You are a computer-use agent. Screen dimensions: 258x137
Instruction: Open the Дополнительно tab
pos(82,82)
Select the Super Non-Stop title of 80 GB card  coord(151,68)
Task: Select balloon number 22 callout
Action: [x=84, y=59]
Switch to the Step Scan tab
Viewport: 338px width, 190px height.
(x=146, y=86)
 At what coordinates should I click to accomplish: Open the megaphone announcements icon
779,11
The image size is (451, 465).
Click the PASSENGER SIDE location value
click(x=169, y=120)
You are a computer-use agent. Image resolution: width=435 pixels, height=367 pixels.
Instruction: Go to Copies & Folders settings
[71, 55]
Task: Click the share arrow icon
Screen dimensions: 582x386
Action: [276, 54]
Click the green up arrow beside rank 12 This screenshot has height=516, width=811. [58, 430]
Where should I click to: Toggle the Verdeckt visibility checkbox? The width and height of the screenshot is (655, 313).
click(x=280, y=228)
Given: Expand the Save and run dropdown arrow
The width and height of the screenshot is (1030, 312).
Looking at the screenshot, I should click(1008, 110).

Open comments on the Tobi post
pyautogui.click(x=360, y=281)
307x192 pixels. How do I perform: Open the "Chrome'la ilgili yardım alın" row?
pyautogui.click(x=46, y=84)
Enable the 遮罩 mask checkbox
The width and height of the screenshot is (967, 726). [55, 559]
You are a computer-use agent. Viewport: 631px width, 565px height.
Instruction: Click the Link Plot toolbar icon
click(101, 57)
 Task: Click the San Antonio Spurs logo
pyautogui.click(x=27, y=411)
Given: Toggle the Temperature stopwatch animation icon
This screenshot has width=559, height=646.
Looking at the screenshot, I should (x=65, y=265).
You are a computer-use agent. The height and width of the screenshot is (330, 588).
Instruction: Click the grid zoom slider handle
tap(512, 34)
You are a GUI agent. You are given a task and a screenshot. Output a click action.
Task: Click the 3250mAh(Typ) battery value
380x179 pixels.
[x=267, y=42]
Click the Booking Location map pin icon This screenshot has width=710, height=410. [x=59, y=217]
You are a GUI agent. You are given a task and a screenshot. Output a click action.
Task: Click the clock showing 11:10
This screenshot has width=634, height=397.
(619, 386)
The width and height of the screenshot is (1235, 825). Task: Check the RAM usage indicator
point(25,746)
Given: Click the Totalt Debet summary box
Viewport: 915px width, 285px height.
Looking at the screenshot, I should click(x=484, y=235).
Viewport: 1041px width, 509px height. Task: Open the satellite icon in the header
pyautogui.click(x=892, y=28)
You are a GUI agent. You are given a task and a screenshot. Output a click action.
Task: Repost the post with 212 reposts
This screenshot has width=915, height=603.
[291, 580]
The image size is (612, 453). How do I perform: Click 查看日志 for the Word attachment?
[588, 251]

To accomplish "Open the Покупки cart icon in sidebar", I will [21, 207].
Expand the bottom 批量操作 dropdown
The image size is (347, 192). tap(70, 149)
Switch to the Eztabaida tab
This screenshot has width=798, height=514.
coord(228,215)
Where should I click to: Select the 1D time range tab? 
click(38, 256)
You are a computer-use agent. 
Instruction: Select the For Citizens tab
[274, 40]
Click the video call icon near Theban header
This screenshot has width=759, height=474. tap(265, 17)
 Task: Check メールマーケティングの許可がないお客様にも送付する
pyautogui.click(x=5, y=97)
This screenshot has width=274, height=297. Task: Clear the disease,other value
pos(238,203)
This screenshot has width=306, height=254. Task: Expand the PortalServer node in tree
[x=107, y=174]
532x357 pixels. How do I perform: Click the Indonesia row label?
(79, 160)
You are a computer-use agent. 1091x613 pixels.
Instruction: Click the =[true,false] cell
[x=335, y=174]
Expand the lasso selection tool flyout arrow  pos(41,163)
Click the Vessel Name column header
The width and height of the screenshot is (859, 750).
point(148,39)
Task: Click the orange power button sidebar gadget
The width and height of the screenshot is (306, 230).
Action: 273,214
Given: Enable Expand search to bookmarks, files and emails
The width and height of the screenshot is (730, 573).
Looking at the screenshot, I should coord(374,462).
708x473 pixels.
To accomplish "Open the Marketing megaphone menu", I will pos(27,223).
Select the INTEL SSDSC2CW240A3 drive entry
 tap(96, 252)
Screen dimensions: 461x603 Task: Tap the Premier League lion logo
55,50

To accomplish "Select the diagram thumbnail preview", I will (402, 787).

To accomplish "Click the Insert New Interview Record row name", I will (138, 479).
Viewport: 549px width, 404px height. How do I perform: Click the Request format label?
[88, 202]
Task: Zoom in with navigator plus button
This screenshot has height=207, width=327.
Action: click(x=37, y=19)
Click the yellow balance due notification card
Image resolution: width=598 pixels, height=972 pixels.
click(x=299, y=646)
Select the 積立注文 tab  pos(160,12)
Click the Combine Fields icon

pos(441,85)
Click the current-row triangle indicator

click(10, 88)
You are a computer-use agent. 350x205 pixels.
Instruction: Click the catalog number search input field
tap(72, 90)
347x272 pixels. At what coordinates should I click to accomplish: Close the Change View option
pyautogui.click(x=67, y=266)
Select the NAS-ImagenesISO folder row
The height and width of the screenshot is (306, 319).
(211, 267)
|---|
What you will do - Copy out every record above exactly as written.

Your solution -
You are a computer-use agent. Screen dimensions: 258x137
Instruction: Open the Дополнительно tab
pos(82,82)
Select the Super Non-Stop title of 80 GB card  coord(151,68)
Task: Select balloon number 22 callout
Action: [x=84, y=59]
Switch to the Step Scan tab
Viewport: 338px width, 190px height.
(x=146, y=86)
 At what coordinates should I click to accomplish: Open the megaphone announcements icon
779,11
The image size is (451, 465).
Click the PASSENGER SIDE location value
click(x=169, y=120)
You are a computer-use agent. Image resolution: width=435 pixels, height=367 pixels.
Instruction: Go to Copies & Folders settings
[71, 55]
Task: Click the share arrow icon
Screen dimensions: 582x386
Action: [276, 54]
Click the green up arrow beside rank 12 This screenshot has height=516, width=811. [58, 430]
Where should I click to: Toggle the Verdeckt visibility checkbox? The width and height of the screenshot is (655, 313).
click(x=280, y=228)
Given: Expand the Save and run dropdown arrow
The width and height of the screenshot is (1030, 312).
Looking at the screenshot, I should click(1008, 110).

Open comments on the Tobi post
pyautogui.click(x=360, y=281)
307x192 pixels. How do I perform: Open the "Chrome'la ilgili yardım alın" row?
pyautogui.click(x=46, y=84)
Enable the 遮罩 mask checkbox
The width and height of the screenshot is (967, 726). [55, 559]
You are a computer-use agent. Viewport: 631px width, 565px height.
Instruction: Click the Link Plot toolbar icon
click(101, 57)
 Task: Click the San Antonio Spurs logo
pyautogui.click(x=27, y=411)
Given: Toggle the Temperature stopwatch animation icon
This screenshot has width=559, height=646.
Looking at the screenshot, I should (x=65, y=265).
You are a computer-use agent. The height and width of the screenshot is (330, 588).
Instruction: Click the grid zoom slider handle
tap(512, 34)
You are a GUI agent. You are given a task and a screenshot. Output a click action.
Task: Click the 3250mAh(Typ) battery value
380x179 pixels.
[x=267, y=42]
Click the Booking Location map pin icon This screenshot has width=710, height=410. [x=59, y=217]
You are a GUI agent. You are given a task and a screenshot. Output a click action.
Task: Click the clock showing 11:10
This screenshot has width=634, height=397.
(619, 386)
The width and height of the screenshot is (1235, 825). Task: Check the RAM usage indicator
point(25,746)
Given: Click the Totalt Debet summary box
Viewport: 915px width, 285px height.
Looking at the screenshot, I should click(x=484, y=235).
Viewport: 1041px width, 509px height. Task: Open the satellite icon in the header
pyautogui.click(x=892, y=28)
You are a GUI agent. You are given a task and a screenshot. Output a click action.
Task: Repost the post with 212 reposts
This screenshot has width=915, height=603.
[291, 580]
The image size is (612, 453). How do I perform: Click 查看日志 for the Word attachment?
[588, 251]

To accomplish "Open the Покупки cart icon in sidebar", I will [21, 207].
Expand the bottom 批量操作 dropdown
The image size is (347, 192). tap(70, 149)
Switch to the Eztabaida tab
This screenshot has width=798, height=514.
coord(228,215)
Where should I click to: Select the 1D time range tab? 
click(38, 256)
You are a computer-use agent. 
Instruction: Select the For Citizens tab
[274, 40]
Click the video call icon near Theban header
This screenshot has width=759, height=474. tap(265, 17)
 Task: Check メールマーケティングの許可がないお客様にも送付する
pyautogui.click(x=5, y=97)
This screenshot has width=274, height=297. Task: Clear the disease,other value
pos(238,203)
This screenshot has width=306, height=254. Task: Expand the PortalServer node in tree
[x=107, y=174]
532x357 pixels. How do I perform: Click the Indonesia row label?
(79, 160)
You are a computer-use agent. 1091x613 pixels.
Instruction: Click the =[true,false] cell
[x=335, y=174]
Expand the lasso selection tool flyout arrow  pos(41,163)
Click the Vessel Name column header
The width and height of the screenshot is (859, 750).
point(148,39)
Task: Click the orange power button sidebar gadget
The width and height of the screenshot is (306, 230).
Action: 273,214
Given: Enable Expand search to bookmarks, files and emails
The width and height of the screenshot is (730, 573).
Looking at the screenshot, I should coord(374,462).
708x473 pixels.
To accomplish "Open the Marketing megaphone menu", I will pos(27,223).
Select the INTEL SSDSC2CW240A3 drive entry
 tap(96, 252)
Screen dimensions: 461x603 Task: Tap the Premier League lion logo
55,50

To accomplish "Select the diagram thumbnail preview", I will (402, 787).

To accomplish "Click the Insert New Interview Record row name", I will (138, 479).
Viewport: 549px width, 404px height. How do I perform: Click the Request format label?
[88, 202]
Task: Zoom in with navigator plus button
This screenshot has height=207, width=327.
Action: click(x=37, y=19)
Click the yellow balance due notification card
Image resolution: width=598 pixels, height=972 pixels.
click(x=299, y=646)
Select the 積立注文 tab  pos(160,12)
Click the Combine Fields icon

pos(441,85)
Click the current-row triangle indicator

click(10, 88)
You are a computer-use agent. 350x205 pixels.
Instruction: Click the catalog number search input field
tap(72, 90)
347x272 pixels. At what coordinates should I click to accomplish: Close the Change View option
pyautogui.click(x=67, y=266)
Select the NAS-ImagenesISO folder row
The height and width of the screenshot is (306, 319).
(211, 267)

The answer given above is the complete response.